Zone two (6500–4000 BCE) contained a greater variation of strata than zone one. Unit 1 only had one stratum, but units 7, 8, 9, 10, and 14 consisted of three strata and a lens in zone two, and unit 6 had two strata. The top portions of zone two do not show signs of fire, but they do show signs of decay, which would indicate moisture in the soil. Vegetal matter was a little less sparse, only mescal bean hulls and the hulls of pecans, walnuts, and acorns were found. Flint chips and charcoal were also found, but smaller in size than zone one. The rodent bones decreased throughout this zone, but the frequency of large animal bones, like deer, increased. Lithic artifacts also increased in zone two.

Zone three (4000–2500 BCE) had a marked lower level of moisture than zone two. Hearth rocks and small roof spalls are common in this zone. Small flint scrap, quids, prickly pear leaves, mescal beans, pecans, walnuts, and acorns were also present. Fibrous and lithic artifacts were found along with an increase in rodents and birds and a decrease in deer. Zone three also had a white ash lens in units 6, 9, and 10. The assumed thought of occurrence is a large fire. In unit 6, a second lens is present under the first, probably from higher heat intensity.

Zone four (2500–1000 BCE) has a very diverse set of strata. Unit 1 consisted of three strata with the lowest being intense fire-cracked rock and ash. The upper two strata have high charcoal levels and these layers feel greasy. Two strata make up units 6, 7, 8, 9, 10, and 14. Also, a lens was found in units 14, 10, and 9. This lens has ashy tan soil and a great deal of fibrous materials. The lithics in this zone are mainly fire-fractured, and deer, rodent, and fish bones have been found also. The soil in this zone is representative of localized fires. An overall increase in lithic, bone, and fibrous artifacts was noted in this zone.

Zone five (1000 BCE–1000 CE) contains three strata through all of the units and contains much fiber. Fiber artifacts were more numerous than the other artifacts found, such as fire-cracked rock, mesquite beans, mescal beans, leaves, pecans, walnuts, persimmon seeds, pods of sotol, sacahuista, and lechuguilla. Knotted fibers were commonly found along with woven fibers. In units 6, 8, and 10, charcoal was found; also in unit 6, a large fiber lens was noted.

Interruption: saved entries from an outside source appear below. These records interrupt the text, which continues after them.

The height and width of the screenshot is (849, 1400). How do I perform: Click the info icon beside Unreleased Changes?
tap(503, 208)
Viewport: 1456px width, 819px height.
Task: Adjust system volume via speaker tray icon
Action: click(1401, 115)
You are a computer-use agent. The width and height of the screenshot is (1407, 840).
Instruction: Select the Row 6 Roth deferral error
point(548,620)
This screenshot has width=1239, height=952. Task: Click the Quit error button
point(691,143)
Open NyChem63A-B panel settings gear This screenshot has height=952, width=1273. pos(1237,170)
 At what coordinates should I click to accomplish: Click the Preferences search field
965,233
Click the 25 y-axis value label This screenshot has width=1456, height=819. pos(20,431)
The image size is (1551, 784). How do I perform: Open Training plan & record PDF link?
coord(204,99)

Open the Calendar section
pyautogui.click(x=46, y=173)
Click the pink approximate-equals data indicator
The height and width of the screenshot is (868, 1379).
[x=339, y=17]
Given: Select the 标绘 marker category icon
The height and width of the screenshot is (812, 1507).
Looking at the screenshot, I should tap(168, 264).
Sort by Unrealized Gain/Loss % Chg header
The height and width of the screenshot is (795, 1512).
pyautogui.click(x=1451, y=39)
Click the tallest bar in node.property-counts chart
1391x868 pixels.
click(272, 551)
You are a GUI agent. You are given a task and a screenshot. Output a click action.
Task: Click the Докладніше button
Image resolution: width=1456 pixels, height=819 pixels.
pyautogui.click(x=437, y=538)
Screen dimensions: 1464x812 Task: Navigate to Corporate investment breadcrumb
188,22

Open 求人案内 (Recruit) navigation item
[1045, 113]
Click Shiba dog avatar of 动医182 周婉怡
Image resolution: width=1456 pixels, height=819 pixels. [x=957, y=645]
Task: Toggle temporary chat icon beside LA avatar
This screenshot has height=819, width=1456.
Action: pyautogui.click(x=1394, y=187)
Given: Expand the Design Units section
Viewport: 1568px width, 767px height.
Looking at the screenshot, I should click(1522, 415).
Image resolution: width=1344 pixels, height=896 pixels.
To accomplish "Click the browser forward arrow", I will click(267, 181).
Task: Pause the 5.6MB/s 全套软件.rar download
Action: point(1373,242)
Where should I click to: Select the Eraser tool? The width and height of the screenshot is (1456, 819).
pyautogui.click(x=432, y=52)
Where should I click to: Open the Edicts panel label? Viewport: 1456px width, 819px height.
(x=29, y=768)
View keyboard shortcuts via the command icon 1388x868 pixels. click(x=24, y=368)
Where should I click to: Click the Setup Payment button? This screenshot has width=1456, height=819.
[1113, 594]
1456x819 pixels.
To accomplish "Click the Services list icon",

The surface was tentatively dated 1000–1600 CE.

==Features==
During the excavations at Baker Cave, many features were found, including hearths. Most of the hearths were round and bowl-shaped. Their size ranged from 12.5 to 26 in on the long axis and 15 to 25 in on the short axis. Feature number one was found in unit 2 in the top layer of zone five. It was a mass of grass bound with twigs that measured 4.08 in thick, 9.67 in long and 7.0 in wide (10.4 cm × 24.6 cm × 18 cm). Feature number two was located under a boulder in unit 3 and zone four. It was an antler from a whitetail deer that looked to have been intentionally placed under the boulder. Feature three was an unused pit and 12 pear internodes that had been tied with split sacahuista. The pit measured 25x26 in. The pear internodes were stacked in layers and bundled 5.0 in northwest of the unused pit; they were located in zone five. Feature four contained 53 sotol or lechuguilla flower stalks and spread across units 6, 9, 10, 11, 12, and 13. These stalks are believed to have been the base for a screen, which could have served as a backrest for occupants. Feature five was located in unit 9 and zone three. It was a small pit measuring 4.5 by 3.5 in and about 2.9 in deep (11 cm × 8.9 cm × 7.4 cm). It was also filled with flint and broken bifaces. Features six and seven were combined because they were both bowl-shaped pits in the same unit. They were mainly in unit 13 and spread into unit 9. Both pits were filled with fiber, and they seemingly were intended to be hearths. Lastly, feature number eight was the burial that was later discovered by Jim Baker. It was located 2 ft behind unit 12, and the bones were about 2.4 ft below the surface. The skull fragments were from an infant.